I work primarily in Stata, but I have basic knowledge of R and Python if that guides any responses.

kjetil b halvorsen
  • 63,378
  • 26
  • 142
  • 467
user12798
  • 53
  • 1
  • 4
  • A lot can be said about this, but to get you started, note that Stata has a `soundex` function. – whuber Jul 23 '12 at 14:29
  • 1
    Google has the best search engine in the world. I bet they came up with good solutions to your problem. But some of the best tricks may be proprietary. Now they don't have the exact same problem that you have because they can make long lists. But they do order them based on algorithms like the what you are looking for. With Google, Yahoo and so many other search engines out there I am sure there must be a vast literature in open journals that you could explore. – Michael R. Chernick Jul 23 '12 at 14:52
  • Some papers on this using SAS (but maybe methods are transferrable). [Jones and Zdeb](http://www.nesug.org/proceedings/nesug08/cc/cc07.pdf). [Heath et al.](http://analytics.ncsu.edu/sesug/2008/CC-028.pdf) [Sambidi et al.](http://www.scsug.org/SCSUGProceedings/2008/papers/app/Pramod_Sambidi.pdf) – Peter Flom Jul 23 '12 at 15:26
  • This strikes me as a text-mining issue & CV also includes data mining among it's appropriate topics. However, if you don't get answers that are usable for you after a while, you might ask the moderators if this question could be migrated to [Stack Overflow](http://stackoverflow.com/) (for general programming), or [dba](http://dba.stackexchange.com/) (database specific) for alternative sources of help. Good luck! – gung - Reinstate Monica Jul 23 '12 at 15:59
  • Thanks to all who provided answers and suggestions. I have a couple of routes that I am exploring based on these great responses. Thanks again. – user12798 Oct 17 '12 at 20:35

3 Answers3

4

I would try two things. There is a user-written command called strgroup, which you can install with -ssc install strgroup-. It uses Levenshtein distances to do string matching.

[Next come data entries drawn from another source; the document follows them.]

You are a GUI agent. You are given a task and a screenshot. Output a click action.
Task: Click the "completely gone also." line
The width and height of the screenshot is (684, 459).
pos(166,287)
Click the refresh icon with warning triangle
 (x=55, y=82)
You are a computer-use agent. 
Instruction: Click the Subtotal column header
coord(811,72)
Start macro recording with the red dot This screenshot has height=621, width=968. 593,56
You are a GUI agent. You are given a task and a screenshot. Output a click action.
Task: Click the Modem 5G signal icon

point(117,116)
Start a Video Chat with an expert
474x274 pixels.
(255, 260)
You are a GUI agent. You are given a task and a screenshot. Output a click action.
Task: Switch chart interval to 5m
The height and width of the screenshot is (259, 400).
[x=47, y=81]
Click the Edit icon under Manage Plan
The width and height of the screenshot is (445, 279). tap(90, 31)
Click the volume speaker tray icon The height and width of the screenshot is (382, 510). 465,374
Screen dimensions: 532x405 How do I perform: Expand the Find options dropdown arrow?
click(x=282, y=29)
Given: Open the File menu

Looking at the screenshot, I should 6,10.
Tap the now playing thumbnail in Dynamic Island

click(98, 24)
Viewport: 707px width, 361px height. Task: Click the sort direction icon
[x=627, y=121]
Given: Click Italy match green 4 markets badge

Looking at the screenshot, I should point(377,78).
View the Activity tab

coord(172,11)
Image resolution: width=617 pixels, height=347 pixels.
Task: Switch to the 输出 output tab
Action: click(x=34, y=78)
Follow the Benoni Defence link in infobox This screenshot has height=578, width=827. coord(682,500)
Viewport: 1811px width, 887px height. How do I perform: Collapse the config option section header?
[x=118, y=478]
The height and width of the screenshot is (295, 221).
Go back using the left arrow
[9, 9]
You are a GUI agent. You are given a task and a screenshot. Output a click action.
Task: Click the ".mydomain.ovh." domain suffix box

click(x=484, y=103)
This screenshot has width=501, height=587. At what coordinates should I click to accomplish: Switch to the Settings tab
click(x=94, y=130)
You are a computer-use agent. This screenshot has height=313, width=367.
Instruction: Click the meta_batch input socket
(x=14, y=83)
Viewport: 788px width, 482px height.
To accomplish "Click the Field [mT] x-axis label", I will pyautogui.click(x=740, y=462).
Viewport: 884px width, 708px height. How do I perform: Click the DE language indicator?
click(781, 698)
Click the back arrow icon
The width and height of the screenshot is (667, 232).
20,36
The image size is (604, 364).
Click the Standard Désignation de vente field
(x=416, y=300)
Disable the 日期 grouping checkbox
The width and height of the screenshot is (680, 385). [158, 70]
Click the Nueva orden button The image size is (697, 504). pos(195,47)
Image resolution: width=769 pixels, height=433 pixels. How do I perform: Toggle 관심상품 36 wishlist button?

If that does not work, I would look into a free program called Google Refine. It's pretty easy to use once you watch the instructional video.

dimitriy
  • 31,081
  • 5
  • 63
  • 138
2

There is a user-written Stata command called reclink. It can perform record linkage between two files using a standard probabilistic matching scheme.

I've been wanting to re-write the program in Mata (to speed it up) and to add various features, but it works OK for probabilistic merging. Given your example, it should work just fine after you do some standardization of your fields (e.g. convert date variable to year/month/day, clean up "&", maybe add fields for phonetic algorithms of the book title). Programs like Link King, LinkageWiz, and others can do a lot of the cleaning up automatically.

Keith
  • 225
  • 2
  • 5
0

Despite the date of this post, I would like to share something that made my life easier.

I use to start by following the Stata tip 64: Cleaning up user-entered string variables (see here) in order to eliminate small inconsistencies, i.e removing leading and trailing spaces (trim and itrim); avoiding uppercase and lowercase variations (upper,lower, proper) and eliminating other common differences that arise from hyphens, accented characters and ampersands - as in "The Catcher and the Rye" and "The Catcher & the Rye" (subinstr). It seems to increase the efficiency of strgroup, which uses the aforementioned Levenshtein edit distance to matches similar strings together, since the function is case sensitive.

Regards!

Robson
  • 141
  • 9